[SET PROBLEM] How many lines in the records below contain the string "Pinterest"? Reply with the number only.
#### MATERIAL FOR THE TASK
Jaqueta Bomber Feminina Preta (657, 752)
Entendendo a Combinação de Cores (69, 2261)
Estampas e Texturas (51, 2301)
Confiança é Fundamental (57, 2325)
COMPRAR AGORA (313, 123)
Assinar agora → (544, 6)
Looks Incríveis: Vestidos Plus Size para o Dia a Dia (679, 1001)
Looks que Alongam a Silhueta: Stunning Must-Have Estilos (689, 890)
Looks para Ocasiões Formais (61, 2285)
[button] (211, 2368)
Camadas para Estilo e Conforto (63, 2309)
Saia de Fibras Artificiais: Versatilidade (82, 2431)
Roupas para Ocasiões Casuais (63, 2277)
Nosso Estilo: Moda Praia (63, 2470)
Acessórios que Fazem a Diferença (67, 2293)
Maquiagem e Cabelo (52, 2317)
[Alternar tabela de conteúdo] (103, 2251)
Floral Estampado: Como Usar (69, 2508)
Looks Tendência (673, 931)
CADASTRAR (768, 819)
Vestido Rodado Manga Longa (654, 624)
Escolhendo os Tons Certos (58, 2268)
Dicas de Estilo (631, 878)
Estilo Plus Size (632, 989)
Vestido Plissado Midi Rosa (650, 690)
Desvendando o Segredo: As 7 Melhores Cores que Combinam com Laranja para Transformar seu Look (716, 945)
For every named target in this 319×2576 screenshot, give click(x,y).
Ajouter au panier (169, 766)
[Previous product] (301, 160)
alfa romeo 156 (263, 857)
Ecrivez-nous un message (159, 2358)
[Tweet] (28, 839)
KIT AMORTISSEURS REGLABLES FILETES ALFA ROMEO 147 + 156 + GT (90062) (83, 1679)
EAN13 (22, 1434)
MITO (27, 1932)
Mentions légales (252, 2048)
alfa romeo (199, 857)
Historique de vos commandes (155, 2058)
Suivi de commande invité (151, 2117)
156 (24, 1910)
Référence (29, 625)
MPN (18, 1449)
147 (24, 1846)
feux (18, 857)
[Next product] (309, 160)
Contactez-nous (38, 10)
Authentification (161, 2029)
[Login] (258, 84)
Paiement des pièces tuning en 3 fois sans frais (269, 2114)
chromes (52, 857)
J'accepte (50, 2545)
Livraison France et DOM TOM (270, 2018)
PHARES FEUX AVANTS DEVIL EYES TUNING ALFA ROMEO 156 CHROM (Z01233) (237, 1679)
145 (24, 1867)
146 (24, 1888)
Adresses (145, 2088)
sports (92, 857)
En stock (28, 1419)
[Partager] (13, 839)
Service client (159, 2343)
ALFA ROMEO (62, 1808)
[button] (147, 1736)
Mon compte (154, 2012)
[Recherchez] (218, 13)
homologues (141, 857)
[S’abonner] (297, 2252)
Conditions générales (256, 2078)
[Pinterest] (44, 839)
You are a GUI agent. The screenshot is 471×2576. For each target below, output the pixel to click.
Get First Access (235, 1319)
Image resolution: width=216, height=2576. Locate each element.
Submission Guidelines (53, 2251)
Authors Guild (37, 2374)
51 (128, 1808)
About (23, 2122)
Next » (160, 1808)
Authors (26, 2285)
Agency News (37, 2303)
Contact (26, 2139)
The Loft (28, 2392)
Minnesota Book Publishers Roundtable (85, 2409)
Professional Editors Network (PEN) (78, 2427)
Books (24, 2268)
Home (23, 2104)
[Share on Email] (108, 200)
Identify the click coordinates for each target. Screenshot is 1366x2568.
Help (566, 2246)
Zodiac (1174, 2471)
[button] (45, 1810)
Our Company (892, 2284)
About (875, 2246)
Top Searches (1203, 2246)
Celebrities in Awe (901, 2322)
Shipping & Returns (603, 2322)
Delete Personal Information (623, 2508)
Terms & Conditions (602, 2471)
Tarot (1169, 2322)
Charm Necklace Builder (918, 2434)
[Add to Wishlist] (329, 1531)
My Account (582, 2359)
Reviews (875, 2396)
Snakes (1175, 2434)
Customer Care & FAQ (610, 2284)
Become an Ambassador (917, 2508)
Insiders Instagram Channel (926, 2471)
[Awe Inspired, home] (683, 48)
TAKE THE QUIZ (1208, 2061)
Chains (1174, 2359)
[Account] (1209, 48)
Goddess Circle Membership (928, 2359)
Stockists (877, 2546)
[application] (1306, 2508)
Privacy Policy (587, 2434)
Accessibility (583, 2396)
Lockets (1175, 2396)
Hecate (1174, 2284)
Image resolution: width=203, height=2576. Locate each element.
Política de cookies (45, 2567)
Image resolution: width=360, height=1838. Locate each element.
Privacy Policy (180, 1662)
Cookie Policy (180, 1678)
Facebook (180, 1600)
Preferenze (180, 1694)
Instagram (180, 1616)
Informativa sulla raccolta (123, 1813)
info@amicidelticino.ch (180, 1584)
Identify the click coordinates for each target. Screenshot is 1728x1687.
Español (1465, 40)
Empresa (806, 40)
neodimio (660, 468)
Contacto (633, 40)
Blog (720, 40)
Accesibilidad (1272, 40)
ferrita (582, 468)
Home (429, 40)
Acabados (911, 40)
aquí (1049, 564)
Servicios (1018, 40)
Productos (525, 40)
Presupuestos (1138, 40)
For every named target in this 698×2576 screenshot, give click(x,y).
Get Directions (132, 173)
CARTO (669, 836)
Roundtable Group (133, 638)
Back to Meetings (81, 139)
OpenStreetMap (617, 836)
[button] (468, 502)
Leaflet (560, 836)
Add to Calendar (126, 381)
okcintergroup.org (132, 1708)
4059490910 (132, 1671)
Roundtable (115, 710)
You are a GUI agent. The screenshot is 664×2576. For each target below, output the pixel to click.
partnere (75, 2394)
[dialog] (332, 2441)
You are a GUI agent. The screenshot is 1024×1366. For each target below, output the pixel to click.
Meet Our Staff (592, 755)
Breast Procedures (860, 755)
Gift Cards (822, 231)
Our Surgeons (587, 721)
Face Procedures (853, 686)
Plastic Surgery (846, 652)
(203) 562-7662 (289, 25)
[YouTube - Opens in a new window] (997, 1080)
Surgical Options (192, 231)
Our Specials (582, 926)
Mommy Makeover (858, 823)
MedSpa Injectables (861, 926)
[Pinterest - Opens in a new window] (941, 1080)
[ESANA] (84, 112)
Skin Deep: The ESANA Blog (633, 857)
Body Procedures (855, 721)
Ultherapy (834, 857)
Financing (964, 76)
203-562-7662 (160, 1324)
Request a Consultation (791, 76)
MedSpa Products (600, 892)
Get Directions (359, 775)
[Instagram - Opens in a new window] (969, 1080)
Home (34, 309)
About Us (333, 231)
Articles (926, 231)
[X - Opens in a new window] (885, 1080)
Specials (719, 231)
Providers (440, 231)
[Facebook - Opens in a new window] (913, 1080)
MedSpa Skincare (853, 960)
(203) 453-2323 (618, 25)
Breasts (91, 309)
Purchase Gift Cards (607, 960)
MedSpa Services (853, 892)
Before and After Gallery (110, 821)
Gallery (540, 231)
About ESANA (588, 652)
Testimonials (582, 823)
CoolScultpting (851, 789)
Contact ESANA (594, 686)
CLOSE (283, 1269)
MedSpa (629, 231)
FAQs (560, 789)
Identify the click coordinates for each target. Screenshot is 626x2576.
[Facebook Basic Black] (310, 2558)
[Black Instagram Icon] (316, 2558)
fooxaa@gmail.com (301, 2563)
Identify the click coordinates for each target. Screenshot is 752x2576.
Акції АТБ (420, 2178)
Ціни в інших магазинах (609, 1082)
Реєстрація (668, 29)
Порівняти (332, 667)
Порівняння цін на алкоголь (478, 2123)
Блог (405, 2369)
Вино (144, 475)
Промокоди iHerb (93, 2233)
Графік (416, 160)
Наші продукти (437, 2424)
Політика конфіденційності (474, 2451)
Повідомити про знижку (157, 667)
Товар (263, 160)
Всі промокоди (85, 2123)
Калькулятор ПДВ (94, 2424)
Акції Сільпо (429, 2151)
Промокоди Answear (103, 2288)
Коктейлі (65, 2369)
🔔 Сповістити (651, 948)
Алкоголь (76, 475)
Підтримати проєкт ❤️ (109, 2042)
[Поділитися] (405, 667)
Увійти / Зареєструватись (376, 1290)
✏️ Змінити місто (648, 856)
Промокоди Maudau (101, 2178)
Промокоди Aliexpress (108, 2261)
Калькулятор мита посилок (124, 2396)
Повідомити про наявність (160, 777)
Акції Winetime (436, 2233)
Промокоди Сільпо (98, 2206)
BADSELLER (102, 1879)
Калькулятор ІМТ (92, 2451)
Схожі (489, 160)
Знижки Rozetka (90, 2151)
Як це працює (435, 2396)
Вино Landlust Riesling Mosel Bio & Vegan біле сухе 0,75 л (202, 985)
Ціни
########
[FINISHED ANSWER] 2